Hay, sin embargo, un matiz que merece atención. El País América publica hoy un reportaje sobre la "falsa seguridad de la triple frontera amazónica", un tema que, en otras épocas, habría sido ignorado o tratado con simplismo. El enfoque aquí no es alarmista, sino crítico: se cuestiona la narrativa de que la región es un territorio sin ley, un vacío de poder que solo espera ser llenado por actores externos. La triple frontera, lejos de ser un agujero negro, es un espacio de tensiones donde conviven comunidades indígenas, narcotraficantes y fuerzas estatales, pero donde también se juegan intereses globales que van desde la conservación ambiental hasta el tráfico de armas. Que un medio europeo aborde el tema con esta profundidad no es un avance en sí mismo, pero sí un recordatorio de que, cuando la prensa extranjera elige mirar más allá de los estereotipos, América Latina puede ser vista como lo que es: un territorio complejo, no un decorado.

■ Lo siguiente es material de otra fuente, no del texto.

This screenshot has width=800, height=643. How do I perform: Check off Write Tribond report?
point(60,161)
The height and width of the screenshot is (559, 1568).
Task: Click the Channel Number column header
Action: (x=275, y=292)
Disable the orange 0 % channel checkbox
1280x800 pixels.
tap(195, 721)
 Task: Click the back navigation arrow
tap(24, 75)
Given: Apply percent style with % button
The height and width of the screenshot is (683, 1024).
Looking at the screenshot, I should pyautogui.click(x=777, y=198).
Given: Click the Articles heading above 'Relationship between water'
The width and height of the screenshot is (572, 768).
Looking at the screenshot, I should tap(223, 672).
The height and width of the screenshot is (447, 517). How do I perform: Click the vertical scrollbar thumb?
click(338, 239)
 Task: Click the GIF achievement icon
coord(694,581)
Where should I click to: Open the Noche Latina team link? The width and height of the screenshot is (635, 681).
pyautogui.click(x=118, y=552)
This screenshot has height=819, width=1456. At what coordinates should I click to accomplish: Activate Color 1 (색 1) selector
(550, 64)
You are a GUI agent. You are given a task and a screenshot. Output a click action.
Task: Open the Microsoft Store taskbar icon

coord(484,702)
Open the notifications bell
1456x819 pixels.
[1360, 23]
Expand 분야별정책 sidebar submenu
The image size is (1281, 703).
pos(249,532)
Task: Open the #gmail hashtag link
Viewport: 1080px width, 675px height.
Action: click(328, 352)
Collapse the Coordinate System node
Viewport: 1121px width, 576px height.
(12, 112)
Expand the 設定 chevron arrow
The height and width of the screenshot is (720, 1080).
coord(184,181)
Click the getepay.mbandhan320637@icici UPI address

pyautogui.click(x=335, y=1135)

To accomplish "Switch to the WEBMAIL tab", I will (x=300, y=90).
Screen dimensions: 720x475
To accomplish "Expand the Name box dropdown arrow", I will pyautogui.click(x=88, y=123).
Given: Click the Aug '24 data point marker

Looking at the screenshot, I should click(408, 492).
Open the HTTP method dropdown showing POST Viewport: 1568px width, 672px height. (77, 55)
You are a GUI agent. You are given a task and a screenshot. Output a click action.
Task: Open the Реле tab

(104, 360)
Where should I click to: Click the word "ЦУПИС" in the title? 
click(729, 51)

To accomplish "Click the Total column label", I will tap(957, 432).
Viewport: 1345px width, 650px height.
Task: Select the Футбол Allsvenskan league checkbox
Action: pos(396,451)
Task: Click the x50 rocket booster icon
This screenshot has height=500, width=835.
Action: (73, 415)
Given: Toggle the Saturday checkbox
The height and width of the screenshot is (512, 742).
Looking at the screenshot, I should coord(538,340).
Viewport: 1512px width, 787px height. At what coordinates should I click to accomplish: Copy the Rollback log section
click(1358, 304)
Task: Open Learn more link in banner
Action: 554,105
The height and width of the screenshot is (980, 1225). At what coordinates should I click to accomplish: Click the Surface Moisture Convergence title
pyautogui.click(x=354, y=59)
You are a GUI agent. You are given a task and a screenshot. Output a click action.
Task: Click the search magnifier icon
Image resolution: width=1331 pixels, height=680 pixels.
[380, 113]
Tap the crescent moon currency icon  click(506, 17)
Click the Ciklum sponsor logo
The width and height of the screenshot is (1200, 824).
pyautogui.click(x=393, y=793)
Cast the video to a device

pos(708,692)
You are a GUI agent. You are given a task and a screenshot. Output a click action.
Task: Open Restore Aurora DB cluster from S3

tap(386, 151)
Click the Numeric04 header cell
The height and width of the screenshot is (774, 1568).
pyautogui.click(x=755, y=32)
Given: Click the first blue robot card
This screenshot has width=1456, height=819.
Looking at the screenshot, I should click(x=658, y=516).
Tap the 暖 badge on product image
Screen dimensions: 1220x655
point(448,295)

En el otro extremo, la muerte de José Breijo, el uruguayo encarcelado en Venezuela por una foto y que al salir encontró su casa ocupada por el policía que lo detuvo, es un ejemplo perfecto de cómo la prensa internacional selecciona sus historias. La BBC Mundo no cuenta esta tragedia para analizar el sistema carcelario venezolano o la impunidad policial, sino para ilustrar una anécdota que refuerza el relato de un país en crisis. Que el caso sea real no lo hace menos funcional a un encuadre que prefiere lo anecdótico sobre lo estructural. Lo mismo ocurre con el vínculo que el Gobierno de Bolivia establece entre la ola de asesinatos y las redes del narcotraficante uruguayo Sebastián Marset: la noticia se presenta como un dato aislado, no como parte de un patrón regional donde el crimen organizado y la corrupción política se entrelazan con la complicidad de actores transnacionales.
La reanudación de relaciones consulares entre Chile y Venezuela, en cambio, sí merece un análisis más matizado. Infobae América la presenta como "el inicio de una nueva etapa", pero omite que este gesto diplomático llega en un momento en que ambos países enfrentan crisis internas profundas. La prensa extranjera, al celebrar estos movimientos, olvida que las relaciones entre Estados no siempre reflejan el bienestar de sus ciudadanos. Que dos gobiernos se acerquen no garantiza que la vida de los venezolanos en Chile o los chilenos en Venezuela mejore, pero sí permite a los medios internacionales vender la idea de que América Latina avanza, aunque sea sobre la base de acuerdos frágiles y retóricos.
En el ámbito deportivo, la selección femenina de El Salvador revalidando el bronce en Santo Domingo 2026 es presentada como un logro regional, pero la cobertura se queda en la superficie. No hay espacio para preguntarse por las condiciones en las que estas deportistas entrenan, por la brecha de género en el deporte o por cómo estas victorias se traducen —o no— en políticas públicas. La prensa internacional prefiere el relato épico al análisis crítico, porque es más fácil vender una medalla que una lucha cotidiana.
Así, América Latina sigue siendo para el mundo un continente de contrastes mal interpretados. Se celebra la unidad donde hay negociación táctica, se ignora la complejidad donde solo hay simplismo, y se eligen historias que confirman los prejuicios antes que las que los desmontan. Hoy, como ayer, la mirada extranjera prefiere el espectáculo al análisis, el gesto al fondo, y la anécdota a la estructura. Mientras tanto, la región sigue escribiendo su historia, pero en los márgenes de un relato que otros controlan.